Beyond sidegames, Gen III wasn't and still isn't my favorite. (Got me on Gen IV being my least favorite, though.)


----------



## Storm Earth and Fire (Dec 13, 2013)

Always seemed like a hipster generation to me. Not generally popular. Why do I like it?

1. The games themselves lack problems. The only major glitch was the berry bug, and thanks to technology that we probably didn't have before, they managed to fix that. Gen 1 and 2, by comparison, were kinda janky. Gen 2's glitches were more stuff you had to look for, but gen 1 had some stuff that you could just run into. Gen 3, on the other hand, was devoid of major glitches. It made the game feel solidly put together. More legit, if you will.

2. Abilities are a pretty awesome addition to battling.

3. I love double battles.

4. Hoenn is probably still my favorite region. It felt like a pretty quirky place compared to Kanto and Johto, and I like it more than Sinnoh and Unova. I liked diving, and I liked the cities a lot, especially Sootopolis. There's every environment besides an icy place, something for almost everyone.

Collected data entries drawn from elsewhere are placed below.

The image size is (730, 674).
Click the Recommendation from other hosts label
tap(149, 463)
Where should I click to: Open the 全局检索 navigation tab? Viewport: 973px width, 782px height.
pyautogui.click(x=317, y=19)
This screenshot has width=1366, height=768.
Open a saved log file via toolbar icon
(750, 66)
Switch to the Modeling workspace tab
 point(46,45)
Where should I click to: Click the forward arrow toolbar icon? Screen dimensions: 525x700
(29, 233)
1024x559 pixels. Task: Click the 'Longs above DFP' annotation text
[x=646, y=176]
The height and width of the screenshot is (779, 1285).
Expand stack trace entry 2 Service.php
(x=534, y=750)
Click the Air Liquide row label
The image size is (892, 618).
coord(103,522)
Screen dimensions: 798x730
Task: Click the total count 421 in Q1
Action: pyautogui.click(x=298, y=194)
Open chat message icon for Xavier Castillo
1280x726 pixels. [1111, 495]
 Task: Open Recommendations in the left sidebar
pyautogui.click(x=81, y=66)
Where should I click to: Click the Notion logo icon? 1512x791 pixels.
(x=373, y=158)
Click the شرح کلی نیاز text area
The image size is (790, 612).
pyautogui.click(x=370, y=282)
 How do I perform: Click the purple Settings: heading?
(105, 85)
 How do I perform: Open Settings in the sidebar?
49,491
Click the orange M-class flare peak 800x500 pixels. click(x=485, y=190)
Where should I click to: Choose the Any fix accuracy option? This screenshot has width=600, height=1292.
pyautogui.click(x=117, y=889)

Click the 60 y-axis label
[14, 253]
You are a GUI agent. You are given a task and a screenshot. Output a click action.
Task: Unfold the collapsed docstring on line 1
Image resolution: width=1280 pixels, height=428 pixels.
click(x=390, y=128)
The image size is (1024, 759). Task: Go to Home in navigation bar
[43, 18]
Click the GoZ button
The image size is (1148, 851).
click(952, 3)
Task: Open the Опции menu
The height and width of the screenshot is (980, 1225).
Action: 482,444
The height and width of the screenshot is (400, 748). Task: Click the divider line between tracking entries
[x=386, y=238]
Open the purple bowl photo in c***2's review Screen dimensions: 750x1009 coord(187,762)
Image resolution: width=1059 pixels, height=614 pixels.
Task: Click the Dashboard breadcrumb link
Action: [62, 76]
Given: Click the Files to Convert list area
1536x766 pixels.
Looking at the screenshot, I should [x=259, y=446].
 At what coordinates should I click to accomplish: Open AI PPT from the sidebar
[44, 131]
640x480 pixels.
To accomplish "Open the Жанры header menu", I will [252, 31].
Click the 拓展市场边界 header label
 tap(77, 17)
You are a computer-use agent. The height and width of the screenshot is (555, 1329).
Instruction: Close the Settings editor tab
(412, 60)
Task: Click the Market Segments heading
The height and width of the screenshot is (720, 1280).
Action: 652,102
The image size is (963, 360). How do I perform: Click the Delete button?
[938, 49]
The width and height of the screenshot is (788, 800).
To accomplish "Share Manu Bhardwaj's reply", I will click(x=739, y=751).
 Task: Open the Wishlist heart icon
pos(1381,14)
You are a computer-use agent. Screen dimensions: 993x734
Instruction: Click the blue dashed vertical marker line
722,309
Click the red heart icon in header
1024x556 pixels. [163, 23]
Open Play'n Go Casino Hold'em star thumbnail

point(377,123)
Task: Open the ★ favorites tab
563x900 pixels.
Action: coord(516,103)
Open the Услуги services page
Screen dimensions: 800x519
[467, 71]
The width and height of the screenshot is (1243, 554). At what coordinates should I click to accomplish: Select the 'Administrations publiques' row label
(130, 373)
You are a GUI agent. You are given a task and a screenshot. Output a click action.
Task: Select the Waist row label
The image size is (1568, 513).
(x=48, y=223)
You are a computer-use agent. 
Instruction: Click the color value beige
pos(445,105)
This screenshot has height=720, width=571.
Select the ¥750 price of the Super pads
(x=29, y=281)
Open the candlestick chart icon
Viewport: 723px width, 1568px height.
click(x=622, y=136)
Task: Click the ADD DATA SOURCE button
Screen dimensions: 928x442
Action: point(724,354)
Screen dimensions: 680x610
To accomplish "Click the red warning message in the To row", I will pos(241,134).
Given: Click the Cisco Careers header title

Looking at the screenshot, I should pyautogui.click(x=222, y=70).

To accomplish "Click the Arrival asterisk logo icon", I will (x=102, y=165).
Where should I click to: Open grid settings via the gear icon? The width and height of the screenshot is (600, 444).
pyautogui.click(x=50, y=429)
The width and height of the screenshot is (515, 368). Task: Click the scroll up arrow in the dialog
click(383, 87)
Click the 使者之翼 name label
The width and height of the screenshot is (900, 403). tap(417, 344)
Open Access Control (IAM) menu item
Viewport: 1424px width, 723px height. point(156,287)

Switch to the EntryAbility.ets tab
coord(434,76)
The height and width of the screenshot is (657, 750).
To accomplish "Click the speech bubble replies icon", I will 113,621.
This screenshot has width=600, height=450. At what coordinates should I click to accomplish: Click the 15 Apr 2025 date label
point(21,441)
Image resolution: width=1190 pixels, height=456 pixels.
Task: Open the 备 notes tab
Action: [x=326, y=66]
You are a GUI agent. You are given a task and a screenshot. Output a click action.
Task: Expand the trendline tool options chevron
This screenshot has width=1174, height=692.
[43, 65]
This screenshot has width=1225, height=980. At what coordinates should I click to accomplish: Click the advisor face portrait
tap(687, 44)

5. Best graphics in the main series, IMO. The overworld sprites are great looking, and when we moved to 3D overworlds in gen 4, I could not dig it. Gen 6 certainly comes a long way, but you can't replace good old sprites in my book. I almost dread a gen 3 remake because it won't be sprites anymore.

6. Solrock, Aggron, and Blaziken. Or whatever are your personal favorites from gen 3.

7. Shout-outs to the GameCube games, both Colosseum and XD were big hits with me.

8. My age. When gen 3 came out was when my eyes were actually opened to the inner workings of Pokemon and the fandom as well. It was when I first started going to tCoD to read up on game mechanics. I tried to get into competitive battling (especially doubles). At the same time, it's when I started roleplaying. There's just a lot of memories surrounding this generation. And quite frankly, the change from GBC to GBA was mindblowing when you're just 12 years old, and Sapphire is one of the first GBA games I got. Nothing's been quite as drastic, especially because I didn't get into gen 4 until Platinum.

It was a pleasant and likeable generation. Maybe a bit strange at first but heck, we were going to a new console, so of course there's a huge shift coming from the GBC.

I don't think I could go back and play them, though, the games afterward are infinitely more convenient, plus the big change in battle mechanics since then make it hard for me to easily go back.


----------



## Ether's Bane (Dec 13, 2013)

Butterfree said:


> Because of this:
> 
> 
> 
> ...


I think I've figured it out (and answered my own question).

Nostalgia/childhood memories.

Generally, those who enjoy indulging in the fandom as well as the source material tend to be around 15 to 21 years old. Most Pokemon players would've started playing the games somewhere between the ages of 7 and 11. Therefore, the majority of the fandom would have started somewhere between four and fourteen years ago, with the bulk of this majority between... five and twelve years ago. If you apply this to 2013, this makes the bounds 2001 and 2008, which is... the second half of Gen 2, all of Gen 3, and the beginning on Gen 4. That's how the chart applies; during Gen 4 days, Gen 2 was the consensus pick. Five to twelve years before 2009 was... 1997 to 2004. Much of Gen 1, all of Gen 2, and the beginning of Gen 3. 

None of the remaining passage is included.